If you really want to use regexes (might be OK if you are really really sure your string will always be formatted like that), what about something like this, in your case :
$str = <<<A
<table>
<tr>
<td>quote1</td>
<td>have you trying it off and on again ?</td>
</tr>
<tr>
<td>quote65</td>
<td>You wouldn't steal a helmet of a policeman</td>
</tr>
</table>
A;
$matches = array();
preg_match_all('#<tr>\s+?<td>(.*?)</td>\s+?<td>(.*?)</td>\s+?</tr>#', $str, $matches);
var_dump($matches);
A few words about the regex :
<tr>
then any number of spaces
then <td>
then what you want to capture
then </td>
and the same again
and finally, </tr>
And I use :
? in the regex to match in non-greedy mode
preg_match_all to get all the matches
You then get the results you want in $matches[1] and $matches[2] (not $matches[0]) ; here's the output of the var_dump I used (I've remove entry 0, to make it shorter) :
array
0 =>
...
1 =>
array
0 => string 'quote1' (length=6)
1 => string 'quote65' (length=7)
2 =>
array
0 => string 'have you trying it off and on again ?' (length=37)
1 => string 'You wouldn't steal a helmet of a policeman' (length=42)

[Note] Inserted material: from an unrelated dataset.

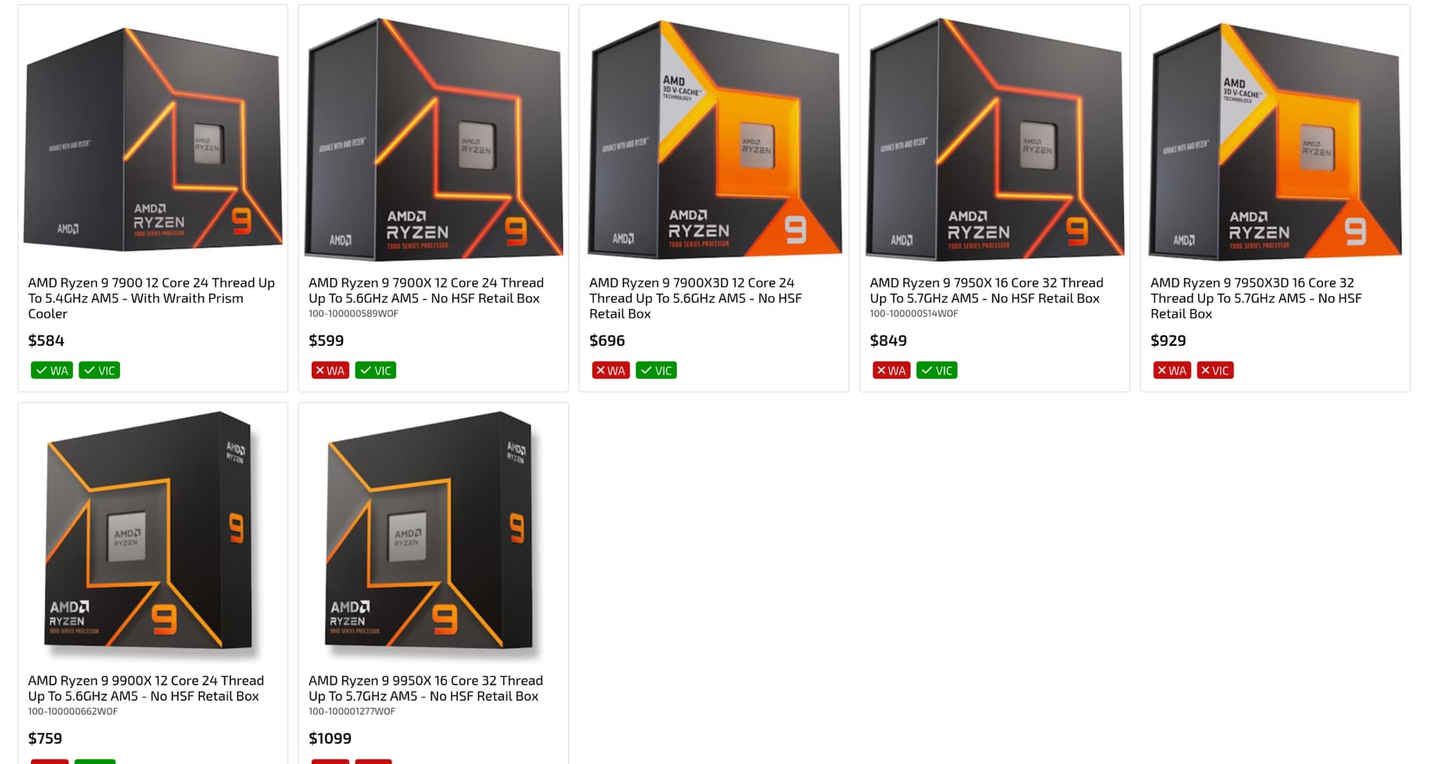Click the green VIC badge under $849
The image size is (1449, 764).
tap(937, 371)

You then just need to manipulate this array, with some strings concatenation or the like ; for instance, like this :
$num = count($matches[1]);
for ($i=0 ; $i<$num ; $i++) {
echo $matches[1][$i] . ':' . $matches[2][$i] . '<br />';
}
And you get :
quote1:have you trying it off and on again ?
quote65:You wouldn't steal a helmet of a policeman
Note : you should add some security checks (like preg_match_all must return true, count must be at least 1, ...)
As a side note : using regex to parse HTML is generally not a really good idea ; if you can use a real parser, it should be way safer...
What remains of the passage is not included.